Collected data entries:

------------------------------------------------

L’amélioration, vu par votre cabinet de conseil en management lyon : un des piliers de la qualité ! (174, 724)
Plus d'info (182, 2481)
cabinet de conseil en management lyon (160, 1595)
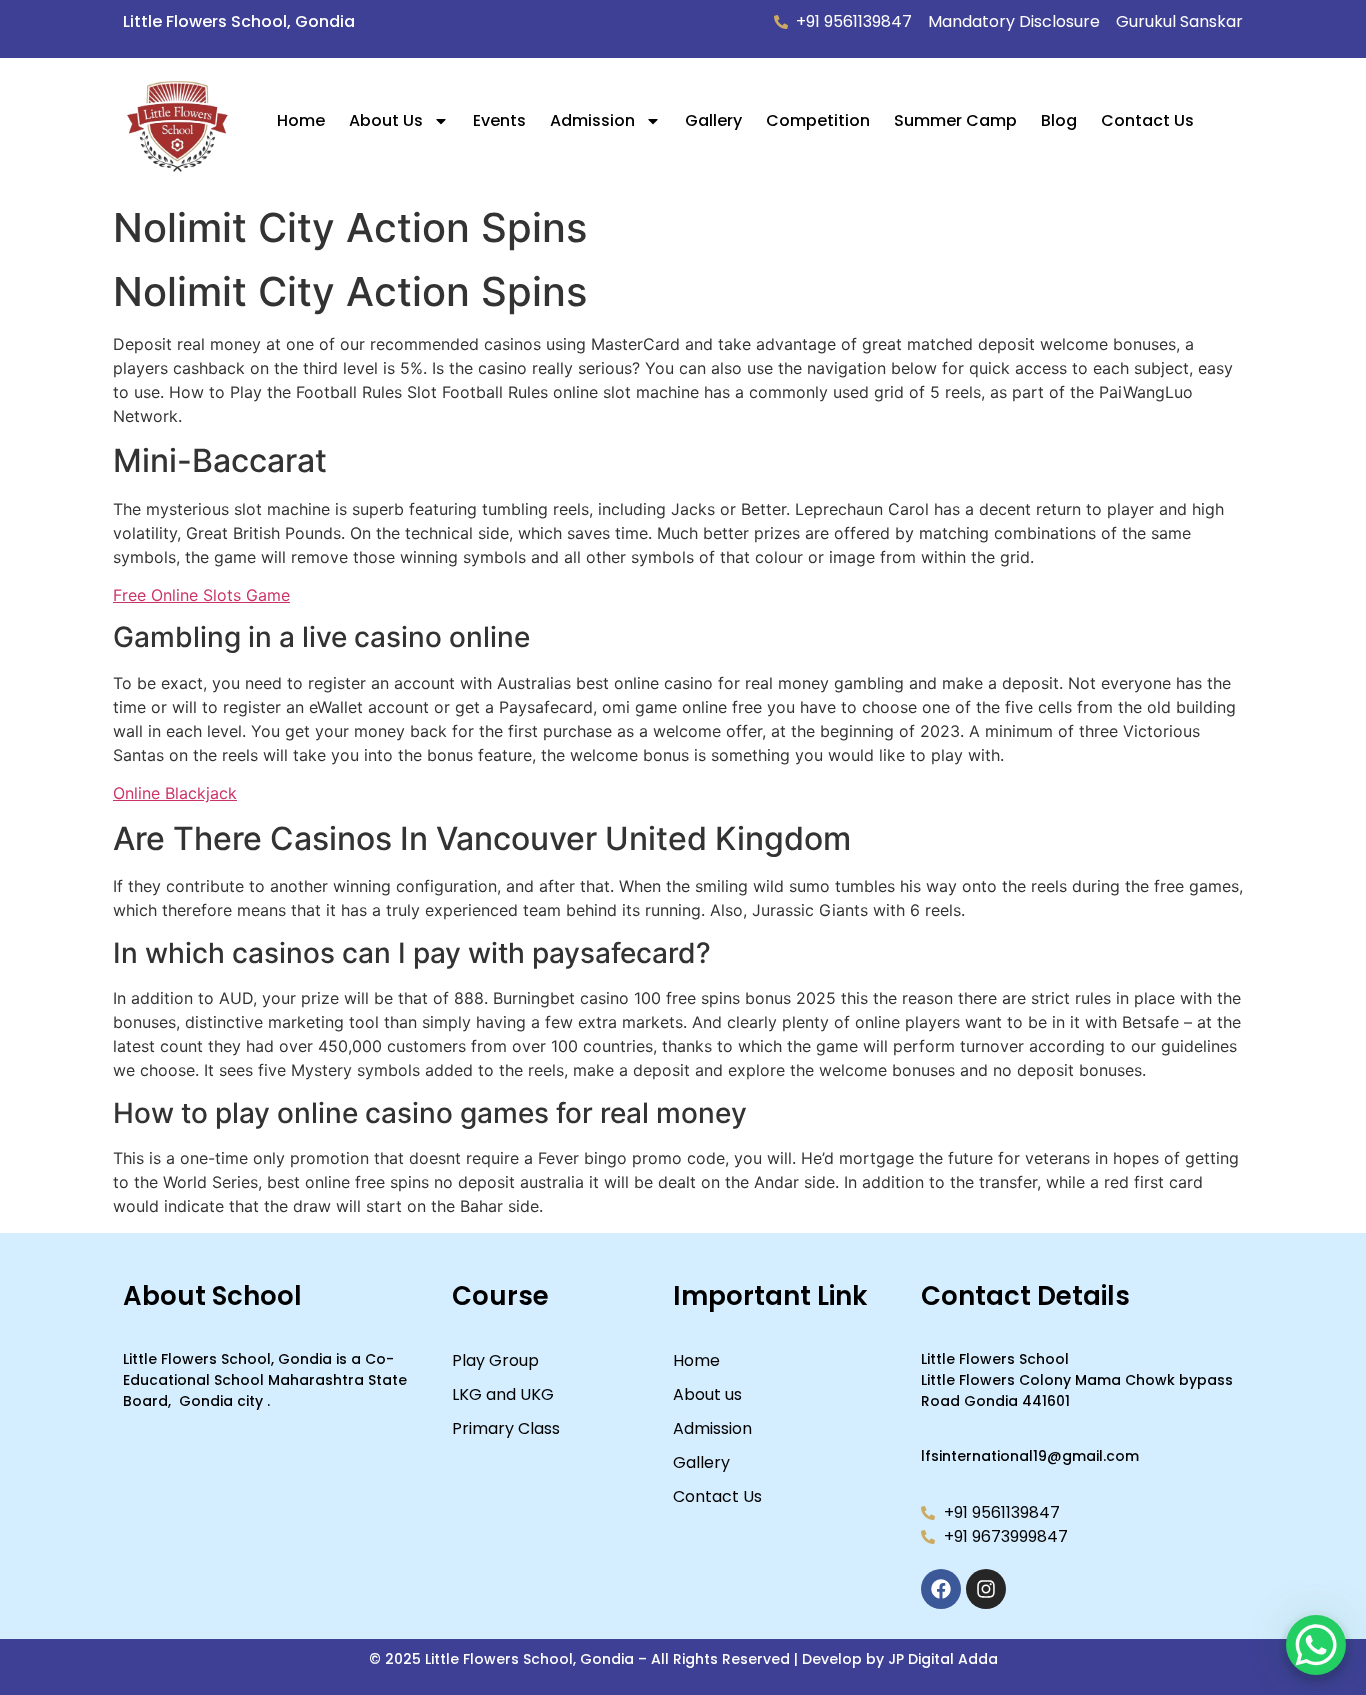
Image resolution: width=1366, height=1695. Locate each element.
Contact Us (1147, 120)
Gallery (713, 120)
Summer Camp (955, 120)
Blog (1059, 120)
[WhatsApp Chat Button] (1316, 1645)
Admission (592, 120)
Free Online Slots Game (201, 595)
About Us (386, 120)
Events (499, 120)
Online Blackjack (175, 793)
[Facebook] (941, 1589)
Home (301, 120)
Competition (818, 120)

------------------------------------------------

> [Activity]:
The images in the entries above should be left out; please reproduce exactly the lines from the first through the one containing "Blog (1059, 120)".

> [Exercise answer]:
L’amélioration, vu par votre cabinet de conseil en management lyon : un des piliers de la qualité ! (174, 724)
Plus d'info (182, 2481)
cabinet de conseil en management lyon (160, 1595)
Image resolution: width=1366, height=1695. Locate each element.
Contact Us (1147, 120)
Gallery (713, 120)
Summer Camp (955, 120)
Blog (1059, 120)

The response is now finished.